During transportation, due to the long-term transportation, the temperature difference between day and night or seasonal temperature extremes may occur, especially in unheated containers or plastic barrels. The continuous low temperature environment may cause the product viscosity to increase to a level that is difficult to pump. Therefore, in actual operation, it is recommended to use insulated transport tanks, or preheat the liquid to 20~30°C in a cold environment before transportation to prevent condensation blockage. At the same time, in hot weather, if the product is exposed to high temperatures exceeding 50°C, it may cause slight pyrolysis of some molecular chains, darkening of color, or oxidation side reactions. Therefore, during summer transportation, it is necessary to prevent direct sunlight and control the increase in tank pressure to ensure the stability and safety of the product.
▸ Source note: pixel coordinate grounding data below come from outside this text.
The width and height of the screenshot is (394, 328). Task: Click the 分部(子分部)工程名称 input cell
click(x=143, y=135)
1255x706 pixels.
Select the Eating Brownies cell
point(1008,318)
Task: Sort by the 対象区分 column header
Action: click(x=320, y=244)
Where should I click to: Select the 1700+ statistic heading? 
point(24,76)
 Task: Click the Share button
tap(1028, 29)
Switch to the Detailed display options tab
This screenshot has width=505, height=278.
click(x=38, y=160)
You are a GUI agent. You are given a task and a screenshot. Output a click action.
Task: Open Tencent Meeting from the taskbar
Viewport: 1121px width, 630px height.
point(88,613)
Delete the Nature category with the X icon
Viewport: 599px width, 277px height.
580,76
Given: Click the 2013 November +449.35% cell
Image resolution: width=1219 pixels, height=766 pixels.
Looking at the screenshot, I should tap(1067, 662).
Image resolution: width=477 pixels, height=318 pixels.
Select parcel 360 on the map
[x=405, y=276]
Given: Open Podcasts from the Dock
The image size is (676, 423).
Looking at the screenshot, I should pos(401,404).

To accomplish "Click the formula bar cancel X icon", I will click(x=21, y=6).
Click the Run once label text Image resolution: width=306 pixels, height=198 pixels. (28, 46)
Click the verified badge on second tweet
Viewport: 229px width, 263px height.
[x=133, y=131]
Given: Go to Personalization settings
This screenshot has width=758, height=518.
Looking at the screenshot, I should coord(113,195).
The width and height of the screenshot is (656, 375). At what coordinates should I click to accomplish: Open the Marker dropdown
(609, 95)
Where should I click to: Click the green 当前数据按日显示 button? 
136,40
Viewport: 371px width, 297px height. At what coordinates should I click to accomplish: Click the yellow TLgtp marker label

In practical applications, trimethylolpropane polyoxyethylene ether is widely introduced into various industrial systems as a reaction raw material, emulsifier or auxiliary agent. For example, in polyurethane synthesis, when this product, as a flexible polyether polyol, reacts with isocyanate to form a polyurethane segment, the control of the reaction temperature has a direct impact on the reaction rate, chain growth degree, and structural stability of the final product. It is generally recommended to control the reaction temperature between 60~85°C. Too low a temperature will lead to incomplete reaction, resulting in oligomers or insufficiently cross-linked products, while too high a temperature may accelerate the occurrence of side reactions, such as hydroxyl consumption, bubble generation or thermal cracking, which will affect the foam molding structure and elasticity. In the emulsion polymerization system, its performance as an emulsifier is also significantly dependent on temperature. Under low temperature conditions, the emulsification efficiency is reduced, the dispersed particle size increases, and the stability of the polymerized particles is affected; while under high temperature conditions, it may cause interface instability and even demulsification and precipitation. Therefore, in the control of polymerization temperature, it is necessary to accurately maintain the set value and avoid local overheating.

In industrial systems such as coatings, lubricants and metalworking fluids, trimethylolpropane polyoxyethylene ether can exhibit its excellent wetting, dispersing and anti-wear properties within a specific temperature range. Under low temperature conditions, the molecular mobility is inhibited, resulting in a significant decrease in its diffusion rate in the system, thereby weakening its adsorption ability on the pigment surface or metal surface, which has an adverse effect on wettability and lubrication properties. Relatively speaking, under high temperature conditions, although wettability may be enhanced, the thermal stability of the product must be considered at the same time. Some polyether chains are at risk of decomposition in a high temperature environment exceeding 100°C, releasing aldehydes, alcohols or low-molecular residual polyethers, which will have a negative impact on the stability, color and odor performance of the entire system, especially in formulations sensitive to volatile organic compounds (VOCs), and special caution is required.

In the application of daily chemical products and personal care products, trimethylolpropane polyoxyethylene ether is usually used as a mild co-surfactant and added to shampoo, shower gel and facial cleansing products. This type of product has extremely high requirements for the stability of ingredients, and it must be ensured that it can be stored at 20 to 40°C for a long time without stratification, discoloration or abnormal odor. If the storage temperature is high for a long time, such as in an environment close to or exceeding 45°C, it may accelerate the oxidation of the product, change the pH value of the system or affect the viscosity, and ultimately affect the user experience and product stability. In cold chain or low-temperature storage and transportation scenarios, if gelation or precipitation occurs, it may lead to redistribution of the active ingredients, resulting in uneven ingredients during use, thus affecting the washing performance.